Not only was it the correct chronological answer, it was dead on in the irony department. Every four years, female gymnasts become dueling national Tinker Bells. And while we ignore their sport in between, during the Olympics it’s as if our existence hangs in the balance.

China beat the U.S. for gold in the team competition, and it became a drama and a controversy. Tonight, they battle for the individual title of Olympic champion.

Brace yourself. It’s barefoot war out there. A question for the ages

America gasped when our blonde pixies slipped and stumbled. Alicia Sacramone, a 20-year-old from Boston (making her almost a grandma), fell off her balance beam mount and plopped on her rump during the floor exercise. Her teammates, at times, seemed wobbly.

Meanwhile, the Chinese girls, performing before a raucous home crowd, delivered mostly flawless performances and waved with wild exuberance before, presumably, being put down for their naps.

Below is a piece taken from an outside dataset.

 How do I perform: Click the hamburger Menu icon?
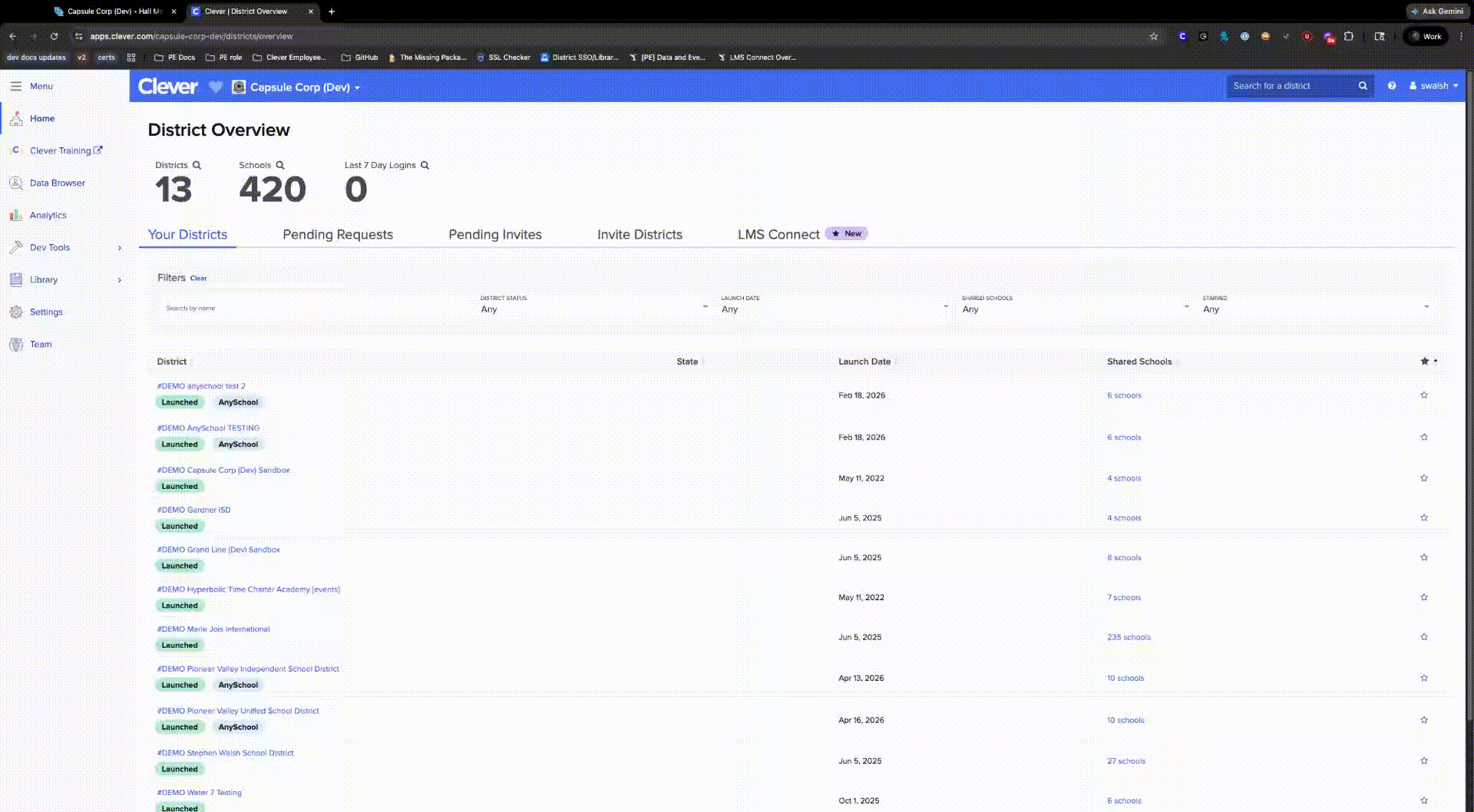tap(15, 86)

You must turn 16 in the Olympic year to compete in this sport. But honestly. This one girl? Deng Linlin? She’s 16 the way I’m 16. All the girls are tiny: She looks up to them. Previous registrations for events suggest several Chinese gymnasts may barely be 14 (even that is hard to believe), but all you need for the Games is a valid passport, and, surprise, the team has those. Who are you going to interrogate? The Chinese president?

Instead, Deng and her teammates were grilled by journalists with: “How did you spend your 15th birthday?””What are your memories of it?” All that was missing were the hot lights and the cops.

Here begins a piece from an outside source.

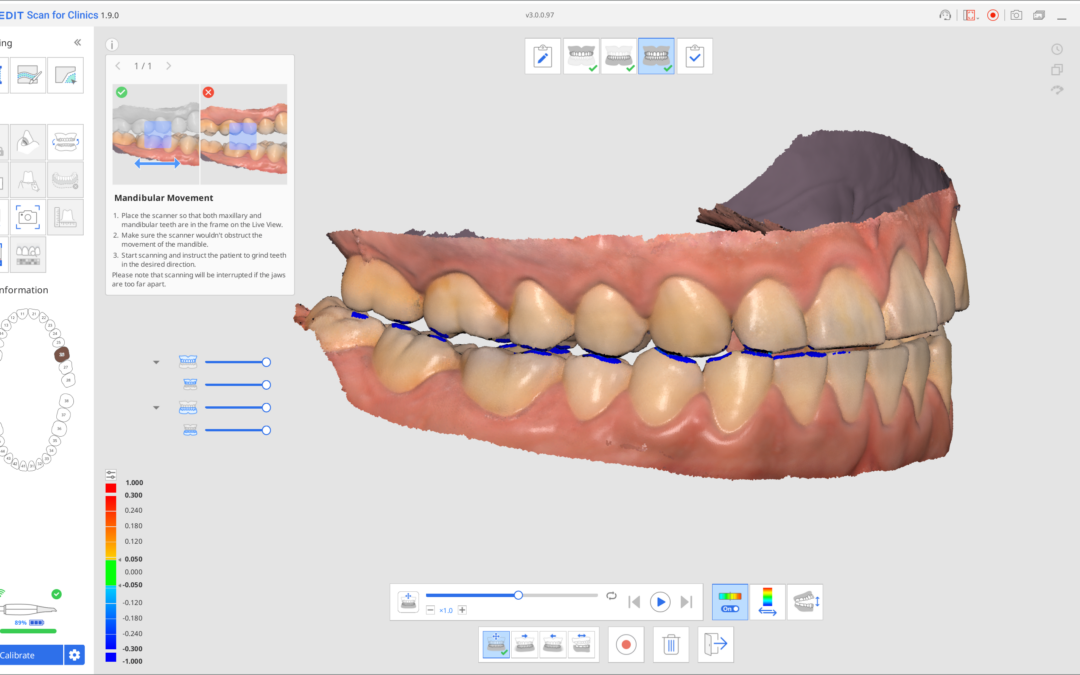Toggle loop playback of movement
1080x675 pixels.
tap(611, 596)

But they won. That’s what matters here. If you’re looking for outrage, remember that not long ago, with its One Child policy, little girls were in danger of being killed over here or, at the least, shipped out for adoption. Now, in service to the state, they are on a pedestal. It’s a win-or-else mentality

But then, China is not in this for the warm and fuzzies. They don’t make commercials here about the joy of trying even if you fail. There is an expression you see – I spotted it at a museum that featured the urban planning of Beijing – and it goes “Have no best, only better.”

Translation for the Olympics: Gold is the minimum. More gold after that.

It is the reason why, as of this writing, China had more gold medals than anyone, and more than three times as many golds as it had silver or bronze. America may have more total hardware, but second or third place is of little interest here. The Chinese planned for years to specialize in sports that yielded multiple medals and go for gold. East Germany did it. So did the Soviet Union.

Now the Chinese are getting their wish – no matter what the sacrifice – and we seem more upset over it than they are. When news broke that the darling of the opening ceremony, a cute-as-a-button, pig-tailed singer who performed “Ode to the Motherland” was actually lip-syncing, because the true singer, a 7-year-old girl, was judged by a high-ranking official as not pretty enough, the Western world was aghast. But not the hosts.

“We combined the perfect voice and the perfect performance,” Chen Qigang, the ceremony’s chief music director, told Beijing Radio. “The audience will understand that it’s in the national interest.”

It may sound cruel and robotic. But Luciano Pavarotti lip-synced his Olympic aria in Torino. And Bela Karolyi, the hysterical gymnastics analyst for NBC who blasts the Chinese for age abuse, was accused of similar things when he was the “enemy” coaching Romania, remember?

Tonight, if an American finishes second, we can say she gave her all. And if a Chinese girl wins gold, her government can say “as expected.” It’s a barefoot war out there, with young women crying and little girls on the firing line. You can forget sometimes, here in Beijing, that sports are supposed to be fun.

Aren’t they?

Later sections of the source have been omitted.